Internal model alias name:
v6-relPosAttDef-noBias-aedLoss-bhv20-11gb-f32-bs15k-accgrad1-mgpu4-pavg100-wd1e_2-lrlin1e_5_295k-featBN-speedpertV2-spm10k-bpeSample001
Last epoch (subepoch 500) greedy decoding (without LM) on Librispeech (WERs):
{"dev-clean": 2.38, "dev-other": 5.67, "test-clean": 2.63, "test-other": 5.93}
(Note, together with a good LM trained on Librispeech LM text data,
output/ctc_recog_ext/ctc+lm/opt-beam128-fp128-lm_n32-d1024-labelprior/recog-1stpass-res.txt
:
{"dev-clean": 2.04, "dev-other": 4.06, "test-clean": 2.08, "test-other": 4.36}
)
Usage example: https://github.com/rwth-i6/i6_experiments/blob/main/users/zeyer/experiments/exp2024_04_23_baselines/standalone/model_2024_ctc_spm10k.py
Example:
pip install torch
pip install returnn
wget https://raw.githubusercontent.com/rwth-i6/i6_experiments/refs/heads/main/users/zeyer/experiments/exp2024_04_23_baselines/standalone/model_2024_ctc_spm10k.py
wget https://huggingface.co/rwth-i6/2024-zeyer-ctc-librispeech-spm10k/resolve/main/data/epoch.500.pt
wget https://huggingface.co/rwth-i6/2024-zeyer-ctc-librispeech-spm10k/resolve/main/deps/spm.vocab
python model_2024_ctc_spm10k.py example_audio.ogg
This Sisyphus config code snippet was used to setup the Sisyphus training job:
# v6-relPosAttDef-noBias-aedLoss-bhv20-11gb-f32-bs15k-accgrad1-mgpu4-pavg100-wd1e_2-lrlin1e_5_295k-featBN-speedpertV2-spm10k-bpeSample001
# noBias. (Baseline: 5.77)
train_exp( # 5.65 (!!!)
"v6-relPosAttDef-noBias-aedLoss-bhv20-11gb-f32-bs15k-accgrad1-mgpu4-pavg100-wd1e_2"

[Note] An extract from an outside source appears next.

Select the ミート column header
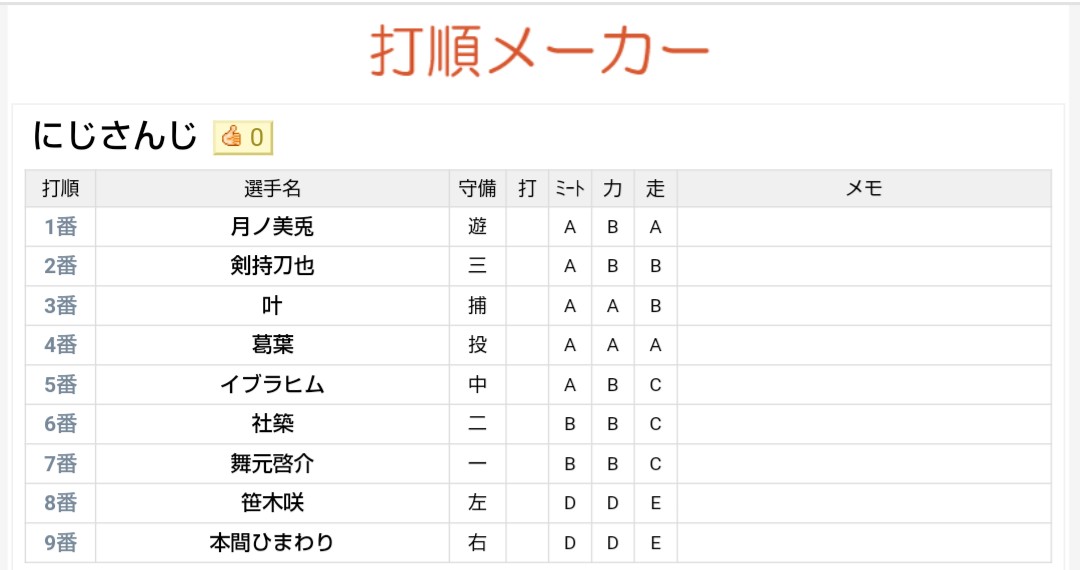This screenshot has width=1080, height=570. tap(570, 188)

"-lrlin1e_5_295k-featBN-speedpertV2-spm10k-bpeSample001",
config_11gb_v6_f32_accgrad1_mgpu4_pavg100_wd1e_4,
model_config={
"enc_conformer_layer": rf.build_dict(
rf.encoder.conformer.ConformerEncoderLayer,
ff=rf.build_dict(
rf.encoder.conformer.ConformerPositionwiseFeedForward,
activation=rf.build_dict(rf.relu_square),
with_bias=False,
),
num_heads=8,
),
"feature_batch_norm": True,
},
config_updates={
**_get_cfg_lrlin_oclr_by_bs_nep(15_000, 500),
"optimizer.weight_decay": 1e-2,
"__train_audio_preprocess": speed_pert_librosa_config,
"speed_pert_discrete_values": [0.7, 0.8, 0.9, 1.0, 1.1],
"aux_attention_decoder": rf.build_dict(TransformerDecoder, num_layers=6), # purely used for training
},
vocab="spm10k",
train_vocab_opts={"other_opts": {"class": "SamplingBytePairEncoding", "breadth_prob": 0.01}},
)
I uploaded the info
and output
files from the Sisyphus RETURNN training job to trainjob
,
except of the model checkpoint, which I uploaded to data
.
From the train job info
file, I was checking dependencies.
Specifically, there is the SPM vocab.
I uploaded those to deps
.